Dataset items

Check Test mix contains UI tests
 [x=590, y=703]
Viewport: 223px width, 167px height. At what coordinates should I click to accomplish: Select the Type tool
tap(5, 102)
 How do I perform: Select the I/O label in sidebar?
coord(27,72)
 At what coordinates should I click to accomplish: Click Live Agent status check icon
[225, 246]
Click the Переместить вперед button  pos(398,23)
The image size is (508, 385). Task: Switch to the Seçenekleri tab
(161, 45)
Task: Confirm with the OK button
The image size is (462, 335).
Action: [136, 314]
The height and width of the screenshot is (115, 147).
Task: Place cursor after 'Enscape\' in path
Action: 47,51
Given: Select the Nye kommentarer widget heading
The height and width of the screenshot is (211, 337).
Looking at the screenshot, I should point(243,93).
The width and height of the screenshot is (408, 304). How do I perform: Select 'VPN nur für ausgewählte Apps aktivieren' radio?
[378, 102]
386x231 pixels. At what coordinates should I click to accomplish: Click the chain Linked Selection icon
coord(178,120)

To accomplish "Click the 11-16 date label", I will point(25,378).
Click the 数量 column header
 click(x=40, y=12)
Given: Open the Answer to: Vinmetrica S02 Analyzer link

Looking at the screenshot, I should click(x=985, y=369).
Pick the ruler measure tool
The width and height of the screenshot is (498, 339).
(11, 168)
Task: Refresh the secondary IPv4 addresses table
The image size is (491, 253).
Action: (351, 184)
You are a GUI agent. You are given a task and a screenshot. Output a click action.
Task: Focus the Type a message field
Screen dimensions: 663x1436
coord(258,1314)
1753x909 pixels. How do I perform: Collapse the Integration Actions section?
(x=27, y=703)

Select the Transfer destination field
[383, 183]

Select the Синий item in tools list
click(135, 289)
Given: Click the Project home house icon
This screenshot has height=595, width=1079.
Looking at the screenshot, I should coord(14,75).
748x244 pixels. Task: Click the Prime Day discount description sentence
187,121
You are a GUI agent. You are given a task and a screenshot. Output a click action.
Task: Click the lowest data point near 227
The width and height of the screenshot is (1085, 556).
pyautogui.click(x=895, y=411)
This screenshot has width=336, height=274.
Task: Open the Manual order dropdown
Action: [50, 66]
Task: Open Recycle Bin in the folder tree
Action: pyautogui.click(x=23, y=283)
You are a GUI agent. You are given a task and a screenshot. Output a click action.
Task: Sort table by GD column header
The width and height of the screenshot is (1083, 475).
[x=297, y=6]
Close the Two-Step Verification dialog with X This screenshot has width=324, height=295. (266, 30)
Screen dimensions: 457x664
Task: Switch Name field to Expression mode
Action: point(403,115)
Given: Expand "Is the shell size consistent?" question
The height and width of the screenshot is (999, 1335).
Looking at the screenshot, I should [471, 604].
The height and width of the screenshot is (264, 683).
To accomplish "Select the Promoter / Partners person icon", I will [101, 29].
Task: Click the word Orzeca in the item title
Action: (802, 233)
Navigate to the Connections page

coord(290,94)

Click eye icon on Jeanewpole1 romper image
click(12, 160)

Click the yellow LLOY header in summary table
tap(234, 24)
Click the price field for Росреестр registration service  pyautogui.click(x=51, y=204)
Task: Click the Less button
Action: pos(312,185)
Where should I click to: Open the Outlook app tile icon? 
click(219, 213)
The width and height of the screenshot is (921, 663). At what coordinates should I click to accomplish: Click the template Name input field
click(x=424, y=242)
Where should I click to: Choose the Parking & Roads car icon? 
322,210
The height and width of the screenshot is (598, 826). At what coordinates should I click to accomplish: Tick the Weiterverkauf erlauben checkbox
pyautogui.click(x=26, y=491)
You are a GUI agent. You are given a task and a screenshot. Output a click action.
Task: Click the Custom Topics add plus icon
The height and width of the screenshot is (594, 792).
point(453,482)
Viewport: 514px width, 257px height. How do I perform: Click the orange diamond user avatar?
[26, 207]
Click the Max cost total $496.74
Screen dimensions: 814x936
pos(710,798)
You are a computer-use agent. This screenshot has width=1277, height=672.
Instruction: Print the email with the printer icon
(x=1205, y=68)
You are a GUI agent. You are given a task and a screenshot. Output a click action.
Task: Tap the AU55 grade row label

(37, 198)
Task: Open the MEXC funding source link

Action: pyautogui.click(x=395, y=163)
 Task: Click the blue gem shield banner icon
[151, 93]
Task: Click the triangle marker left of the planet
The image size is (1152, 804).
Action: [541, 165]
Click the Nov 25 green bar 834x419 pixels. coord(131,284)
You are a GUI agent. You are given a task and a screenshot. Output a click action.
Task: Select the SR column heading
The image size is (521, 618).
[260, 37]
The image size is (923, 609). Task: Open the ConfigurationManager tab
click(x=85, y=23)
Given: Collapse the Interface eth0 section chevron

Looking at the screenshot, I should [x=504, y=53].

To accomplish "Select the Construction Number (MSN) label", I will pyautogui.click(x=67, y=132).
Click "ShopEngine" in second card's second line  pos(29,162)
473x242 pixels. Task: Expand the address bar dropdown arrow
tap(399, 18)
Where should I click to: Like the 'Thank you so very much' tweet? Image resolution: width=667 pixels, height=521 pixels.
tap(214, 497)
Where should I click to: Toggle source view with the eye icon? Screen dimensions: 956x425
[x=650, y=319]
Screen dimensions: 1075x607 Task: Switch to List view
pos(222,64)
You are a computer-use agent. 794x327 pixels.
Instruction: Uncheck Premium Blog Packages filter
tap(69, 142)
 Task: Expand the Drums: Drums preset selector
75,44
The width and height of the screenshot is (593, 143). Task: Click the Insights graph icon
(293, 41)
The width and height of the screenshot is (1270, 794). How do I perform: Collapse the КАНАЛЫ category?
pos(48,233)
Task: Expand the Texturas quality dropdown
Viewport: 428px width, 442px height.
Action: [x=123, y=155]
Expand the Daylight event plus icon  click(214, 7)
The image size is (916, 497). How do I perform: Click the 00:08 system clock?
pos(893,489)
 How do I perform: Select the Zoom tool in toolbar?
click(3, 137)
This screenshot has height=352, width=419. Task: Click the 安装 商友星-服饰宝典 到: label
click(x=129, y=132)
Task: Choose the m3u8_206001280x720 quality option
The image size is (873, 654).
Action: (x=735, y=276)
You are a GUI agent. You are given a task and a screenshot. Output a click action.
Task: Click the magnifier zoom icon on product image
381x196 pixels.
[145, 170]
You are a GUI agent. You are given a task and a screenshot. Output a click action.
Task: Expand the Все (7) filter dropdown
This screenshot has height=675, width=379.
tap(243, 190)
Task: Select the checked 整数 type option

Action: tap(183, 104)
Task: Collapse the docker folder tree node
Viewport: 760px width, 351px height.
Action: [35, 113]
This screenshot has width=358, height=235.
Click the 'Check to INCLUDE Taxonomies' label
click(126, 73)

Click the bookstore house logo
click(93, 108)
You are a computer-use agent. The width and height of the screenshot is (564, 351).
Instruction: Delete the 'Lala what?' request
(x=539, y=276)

_Problem statement:_
From the records above, reproduce exactly the lines from the one with "Given: Select the" to the one with "Pick the ruler measure tool", both included, and no others.

_Reply to the exercise:_
Given: Select the Nye kommentarer widget heading
The height and width of the screenshot is (211, 337).
Looking at the screenshot, I should point(243,93).
The width and height of the screenshot is (408, 304). How do I perform: Select 'VPN nur für ausgewählte Apps aktivieren' radio?
[378, 102]
386x231 pixels. At what coordinates should I click to accomplish: Click the chain Linked Selection icon
coord(178,120)

To accomplish "Click the 11-16 date label", I will point(25,378).
Click the 数量 column header
 click(x=40, y=12)
Given: Open the Answer to: Vinmetrica S02 Analyzer link

Looking at the screenshot, I should click(x=985, y=369).
Pick the ruler measure tool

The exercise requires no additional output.